Additionally, while, as noted, the academic debate on R2P is replete with references to norms, the general manner in which positive appraisals of R2P’s putative status as a norm has been framed relates to the famous life-cycle model (Finnemore and Sikkink Citation1998). There has been surprisingly little research done on why the R2P norm emerged, proliferated, but then did not lead to a significant change in the behaviour of states as this normative model would suggest. I have offered one explanation (2019; see also Bloomfield Citation2016) but there is significant room for further enquiry.

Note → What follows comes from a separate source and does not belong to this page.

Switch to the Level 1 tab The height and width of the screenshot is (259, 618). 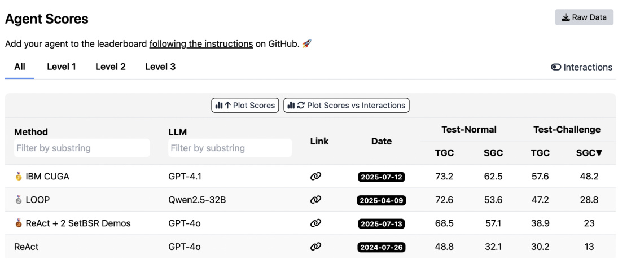(62, 67)
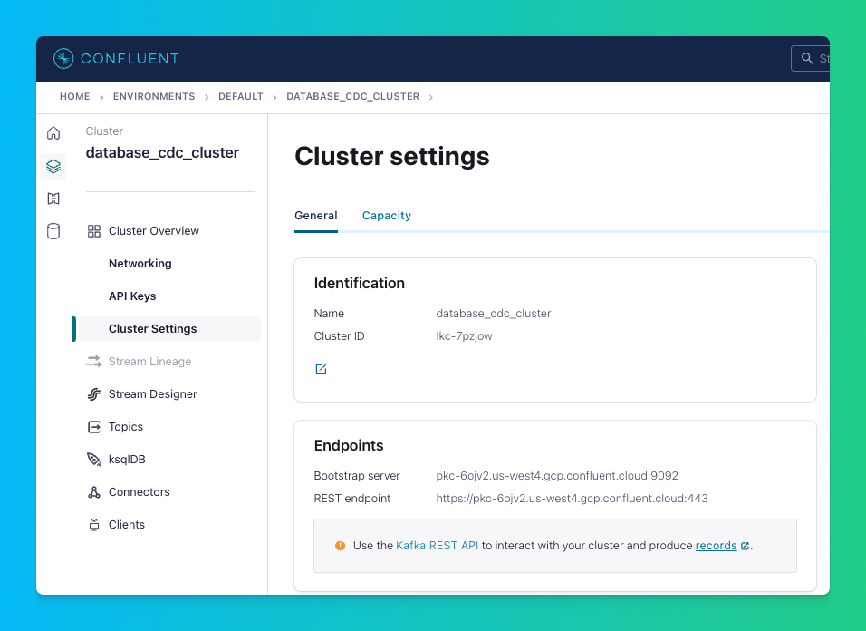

Another potentially interesting focus would be to examine the way some of R2P’s proponents became mouthpieces for certain state interests. There have been some notable examples of R2P’s usually vocal champions remaining curiously silent in the face of atrocities committed by Western states and their allies – I have previously highlighted this in the case of Israel (Hehir Citation2014) and Bahrain (Hehir Citation2015a) – and there have long been suspicions raised about the funding many R2P organisations receive from states and its impact on their advocacy; the most notable example being the Global Centre for R2P and its fulsome embrace of Qatar (Hehir Citation2019, 196; Kolmasova Citation2023, 89).

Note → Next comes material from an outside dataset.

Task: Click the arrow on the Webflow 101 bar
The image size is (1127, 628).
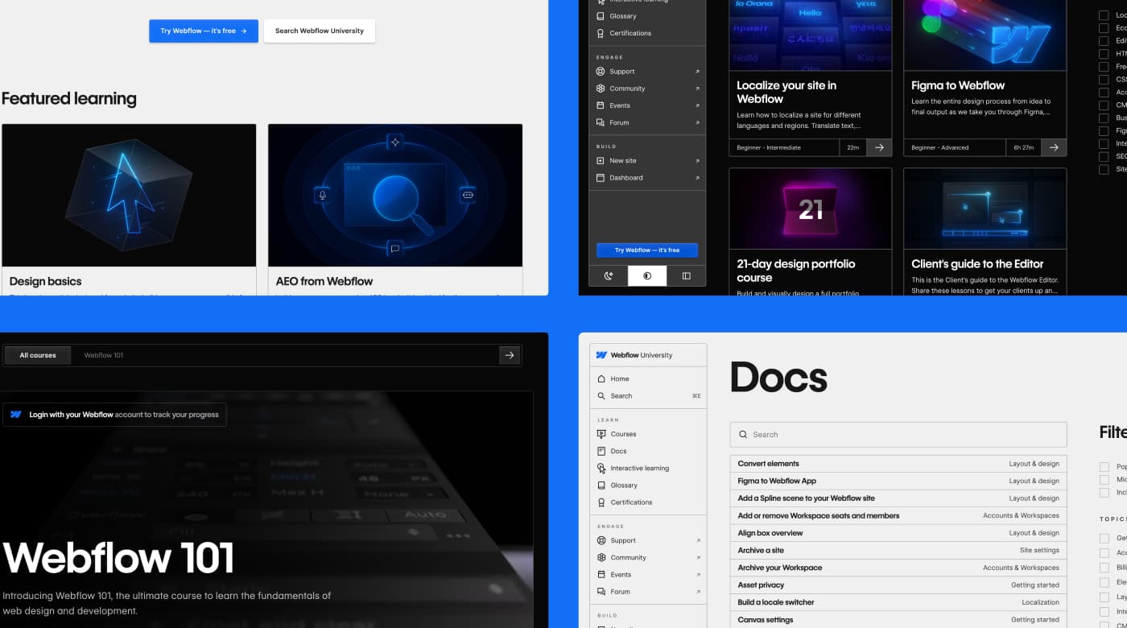Action: pyautogui.click(x=509, y=355)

Finally, I have long argued that R2P has served as something akin to a black hole within academia; those engaged in research on atrocity prevention and/or humanitarian intervention were invariably sucked into the R2P debate and its strict parameters. This has prevented potentially fruitful academic studies. As noted earlier, research on R2P has ignored discussions on the need to change international law and specifically UN reform; this was invariably dismissed as ‘utopian’ and so further research on this was essentially precluded within the R2P framework (Hehir Citation2017). R2P would – its proponents suggested – avoid this vexed issue and still change the behaviour of states, and so discussions relating to deficiencies within international law and the institutions mandated to enforce it were supposedly irrelevant. Clearly this belief in the efficacy of moral suasion has proved to be mistaken; as such, the issue of what a more responsive international legal system would look like and how it might best work, is surely relevant, if not imperative. Long before R2P came to monopolise the debate, myriad proposals were advanced and hopefully the failure of R2P will induce not despair, but a new appetite to explore this further as many have suggested (Bachman Citation2022, 135). As such, the abject failure of R2P should be recognised, but it should not be taken to mean that we should abandon all efforts to improve the international response to intra-state mass atrocity crimes.

Disclosure statement

No potential conflict of interest was reported by the author(s).

Additional information

Notes on contributors

Aidan Hehir

Aidan Hehir is a Reader in International Relations at the University of Westminster. His research interests include transitional justice, humanitarian intervention, and statebuilding in Kosovo. He is the author/editor of eleven books; his most recent book – Hollow Norms and The Responsibility to Protect (Palgrave Macmillan) – won the 2019 British International Studies Association ‘Working Group on Intervention and R2P’ book prize. He has published over fifty academic book chapters and journal articles; his work has been published in International Security, The Journal of Peace Research, Ethics and International Affairs, and Cooperation and Conflict. He is co-editor of the Routledge Intervention and Statebuilding book series and is a regular contributor to national and international television and radio.

Notes

1 There were some notable exceptions; amongst the most vocal proponents of R2P, Jennifer Welsh, Thomas Weiss and Luke Glanville stood out as being willing to debate.